Bob Feller (1918–2010)
“The Bullet” was one of the greatest power pitchers ever, winning 268 games and compiling more than 2,500 strikeouts. Baseball great Ted Williams called Feller, “the fastest and best pitcher I ever saw during my career.” At the age of 17, Feller was signed out of Van Meter High School in Iowa to the Cleveland Indians for $1 and an autographed baseball. He quickly made his Major League debut July 1936 in a relief appearance and struck out 15 in his first start that August. Two days after Pearl Harbor, he enlisted in the Navy and served for almost four years. He came back to the Indians after the war and retired in 1956. Feller was an eight-time all-star, led the MLB in strikeouts seven times, and won the World Series with Cleveland in 1948, the last time the franchise won the championship.
James Bell (1903–1991)
“Cool Papa” was one of the fastest players to ever wear spikes. Playing in the Negro leagues from 1922 until 1946, Bell started out as a pitcher and earned his nickname “cool” when he struck out star hitter Oscar Charleston. Bell himself added “papa” to the nickname because he thought it sounded better. He moved to the outfield and became a feared switch hitter, batting .337 during his time in the Negro leagues. He was a lethal base runner, so fast he could easily score from first on a base hit. Bell retired as a player at the age of 43, one year before Jackie Robinson broke the color barrier.
Ted Williams (1918–2002)
“The Splendid Splinter” was one of the greatest players ever with a career batting average of .344 and 521 home runs —even with two absences while serving as a Navy aviator during World War II and the Korean War. (An outstanding pilot, Williams flew combat missions in Korea as John Glenn’s wingman.) The beloved left-fielder was such a great hitter that he still holds the record for on-base percentage of .482 and is the last player to hit over .400 in a season (he did it in 1941). During the Red Sox curse, Williams made the World Series once in 1946, losing in seven games to the Cardinals. Fittingly, he hit a home run in his very last at-bat on September 28, 1960.
Stan Musial (1920–2013)
“Stan the Man” still holds the fourth highest hit total with 3,630 and had a career batting average of .331 over 22 seasons with the St. Louis Cardinals, winning the NL batting title seven times. He was an all-star 24 times and led the Cardinals to three World Series titles. Musial was known for his sportsmanship, never being ejected from a game for arguing with an umpire. In 2011, President Obama presented Musial with the Presidential Medal of Freedom.

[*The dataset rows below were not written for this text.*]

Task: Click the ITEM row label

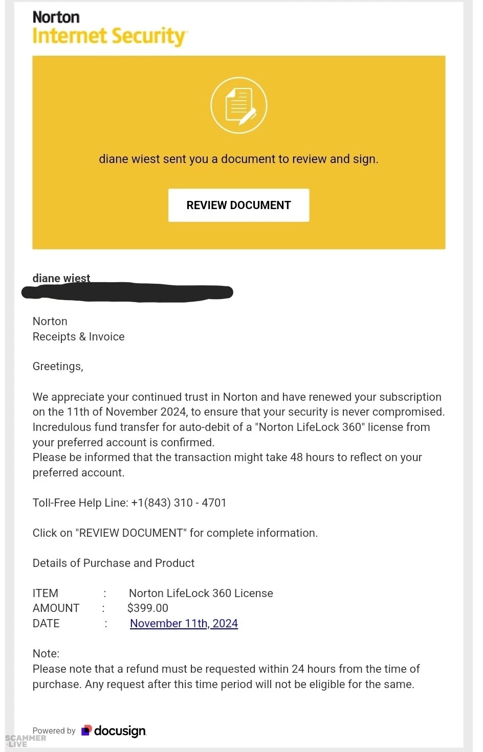Action: tap(46, 593)
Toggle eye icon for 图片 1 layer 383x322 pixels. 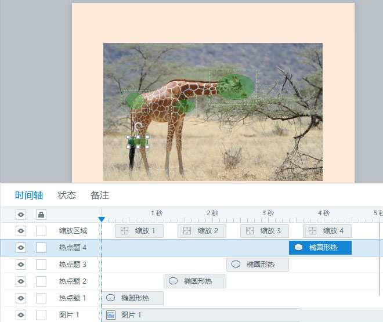[21, 315]
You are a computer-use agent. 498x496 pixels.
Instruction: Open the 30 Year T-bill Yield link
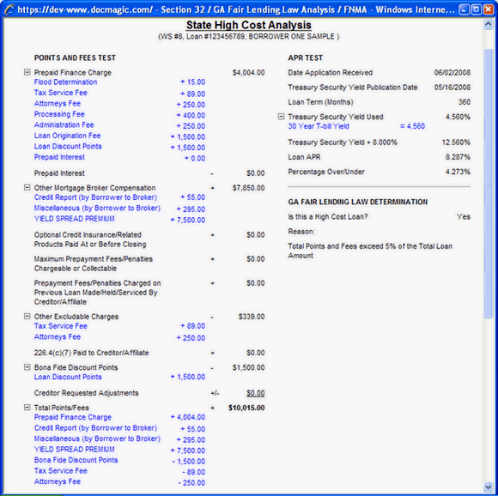pos(319,126)
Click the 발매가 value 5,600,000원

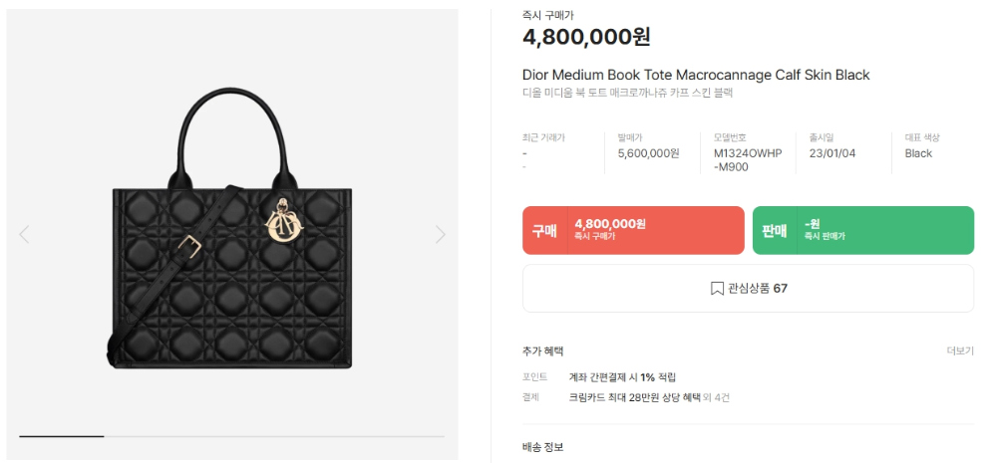click(x=648, y=153)
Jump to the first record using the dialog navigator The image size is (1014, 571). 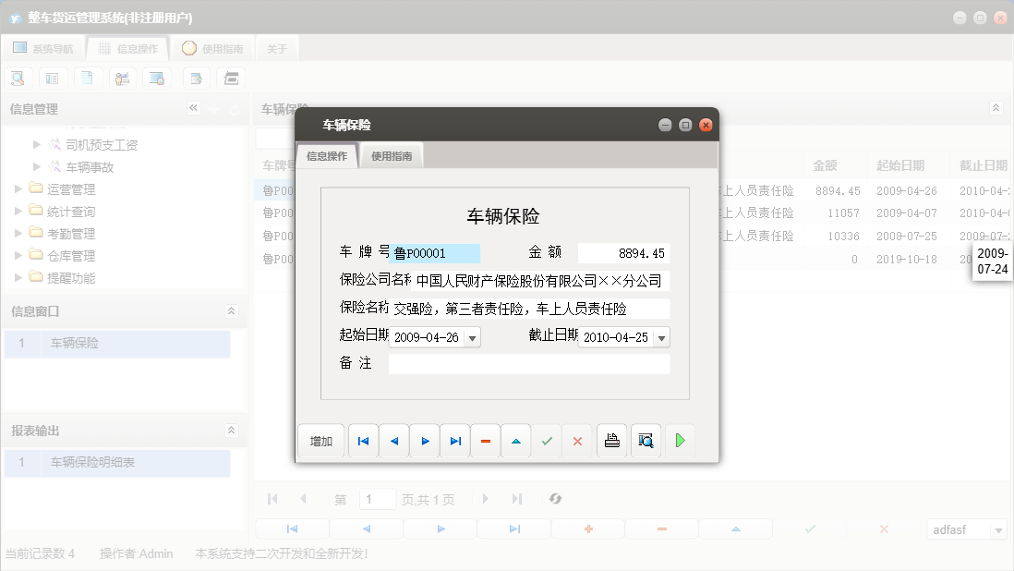[363, 441]
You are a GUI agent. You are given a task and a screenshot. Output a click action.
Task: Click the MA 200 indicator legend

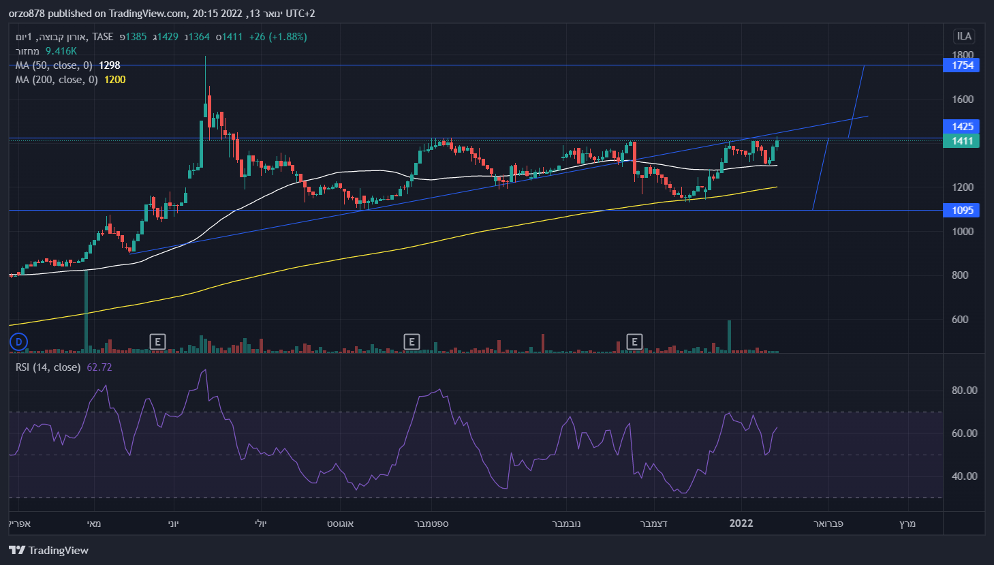pyautogui.click(x=57, y=80)
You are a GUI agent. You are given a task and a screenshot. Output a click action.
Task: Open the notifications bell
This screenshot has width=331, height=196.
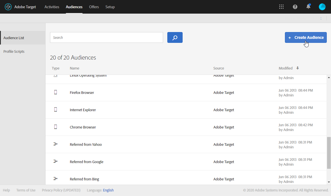(308, 7)
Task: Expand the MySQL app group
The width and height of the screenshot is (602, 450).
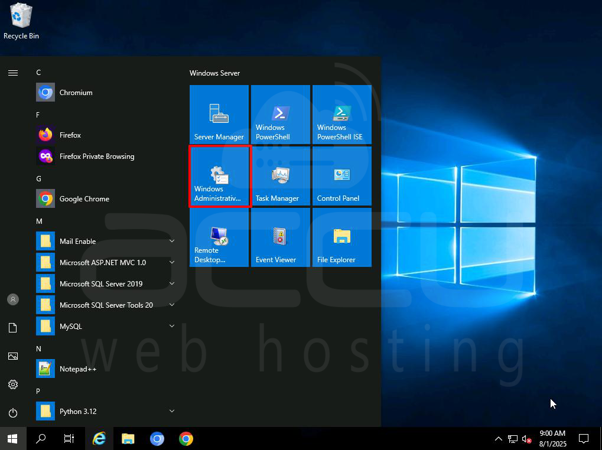Action: click(x=171, y=326)
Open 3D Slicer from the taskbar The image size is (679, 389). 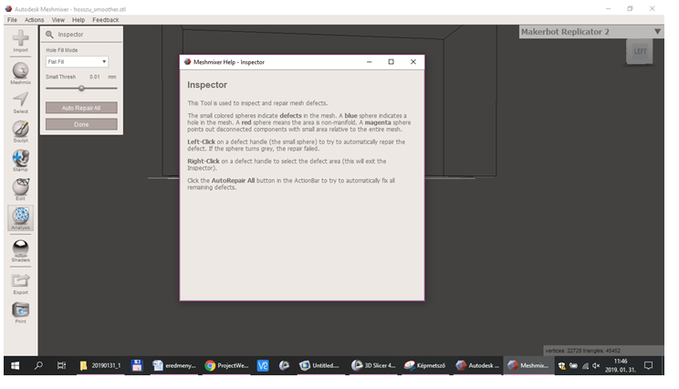pyautogui.click(x=374, y=365)
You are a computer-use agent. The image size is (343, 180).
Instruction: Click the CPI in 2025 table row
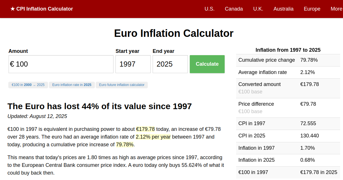[x=288, y=136]
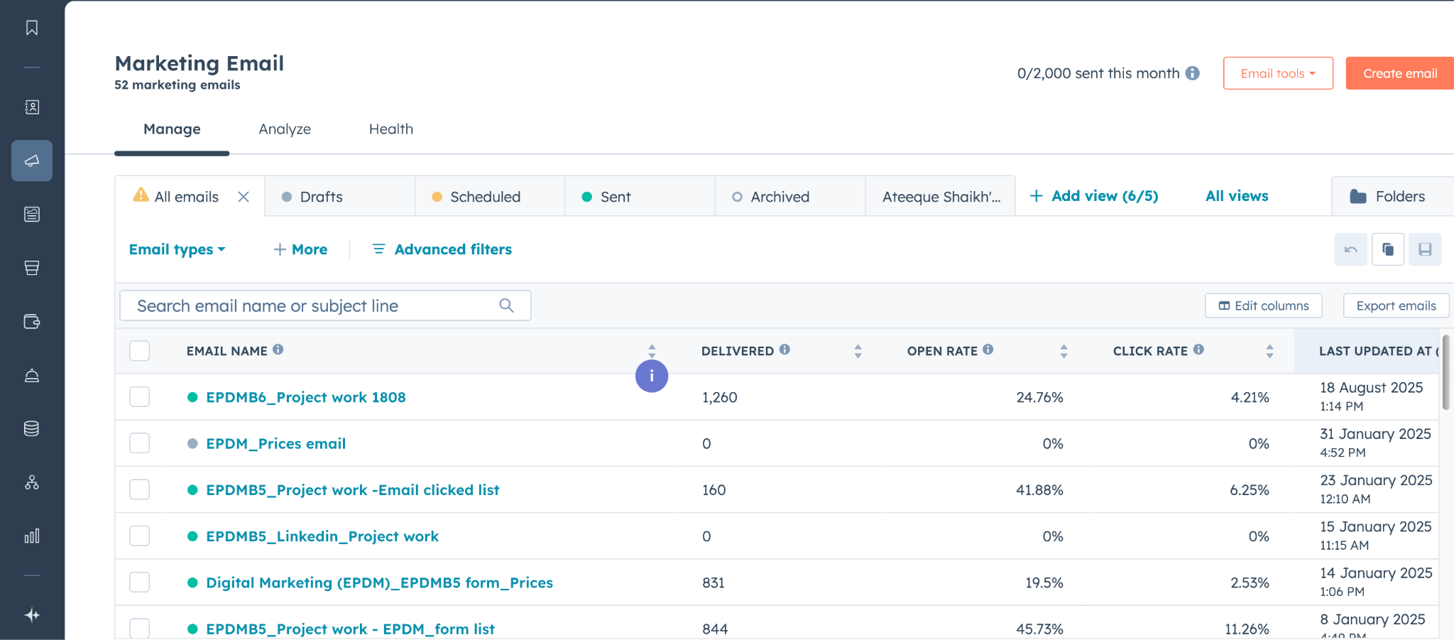This screenshot has width=1454, height=640.
Task: Click the save view floppy disk icon
Action: 1425,249
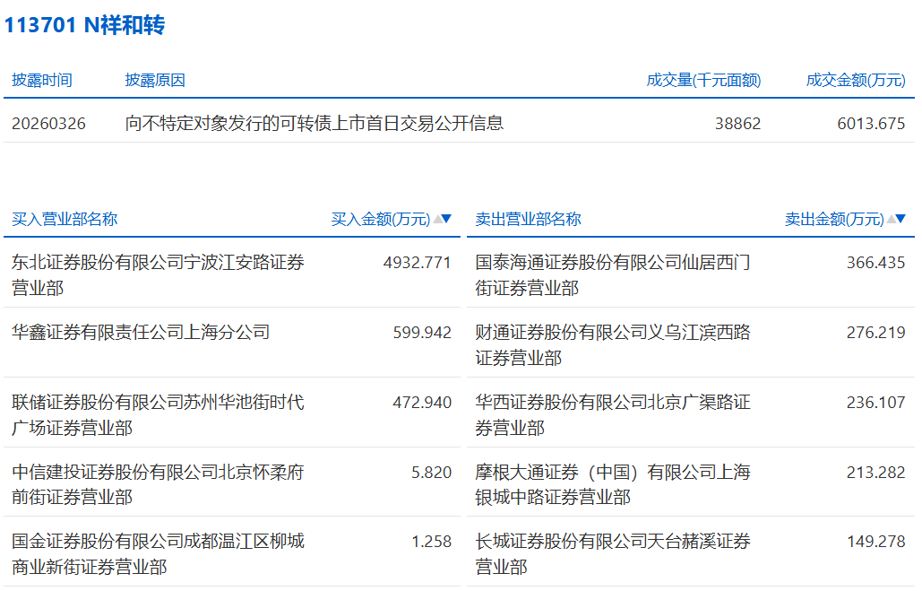Click the 卖出金额(万元) column header
Viewport: 922px width, 591px height.
click(x=833, y=219)
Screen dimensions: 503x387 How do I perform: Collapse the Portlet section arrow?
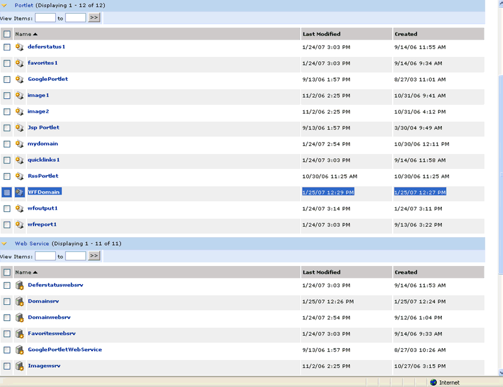[5, 5]
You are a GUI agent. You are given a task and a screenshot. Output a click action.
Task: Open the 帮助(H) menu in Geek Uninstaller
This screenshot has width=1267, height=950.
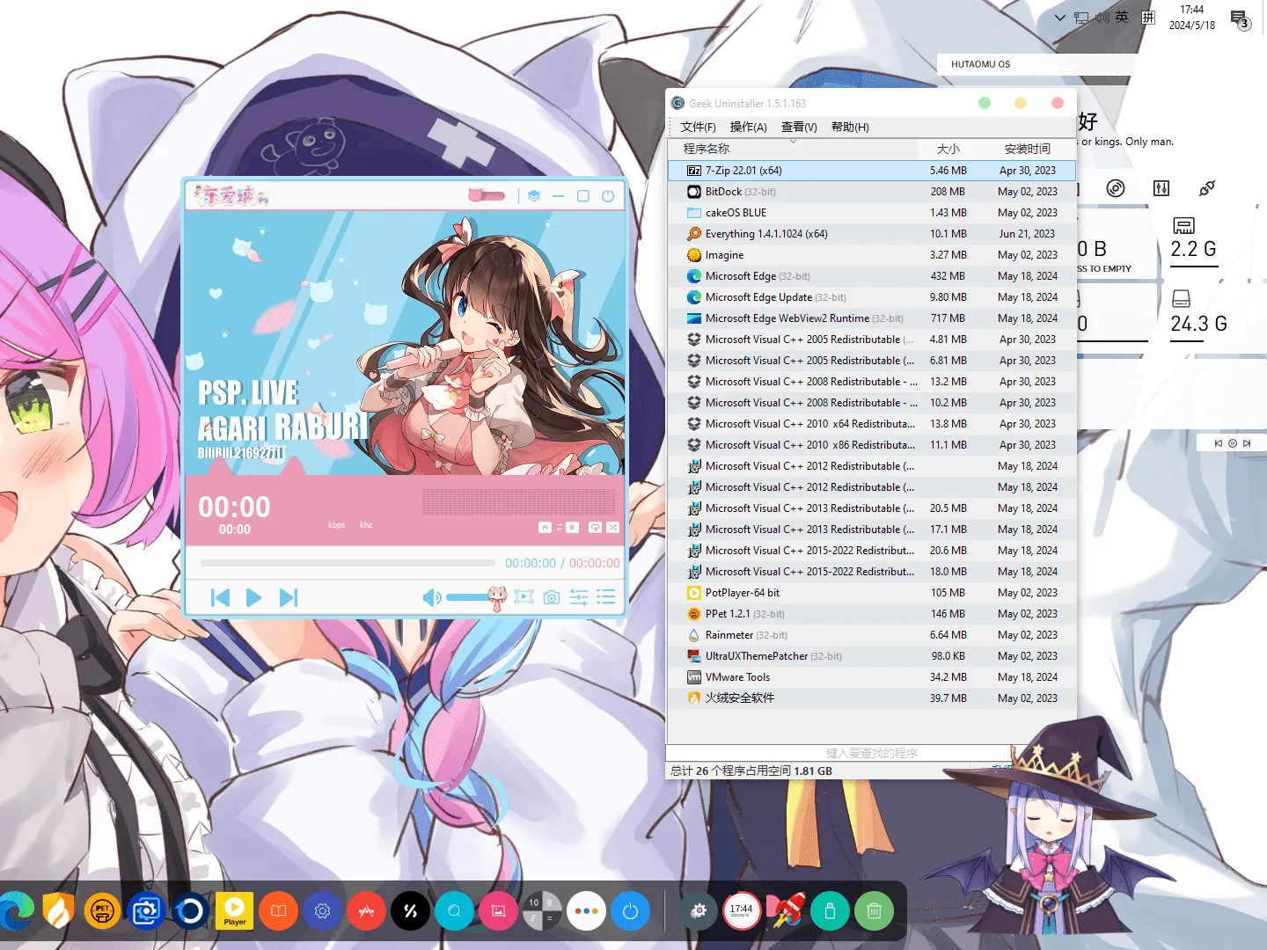(851, 127)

Willie McCovey (1938–2018)
McCovey was one of the best power hitters in baseball history, beloved for his long run with the San Francisco Giants. For all but three years from 1959 to 1980, McCovey was a Giant. Known for his rocket line drives, he was called “the scariest hitter in baseball” by Hall of Fame pitcher Bob Gibson. McCovey hit 521 home runs and led the NL in home runs three times.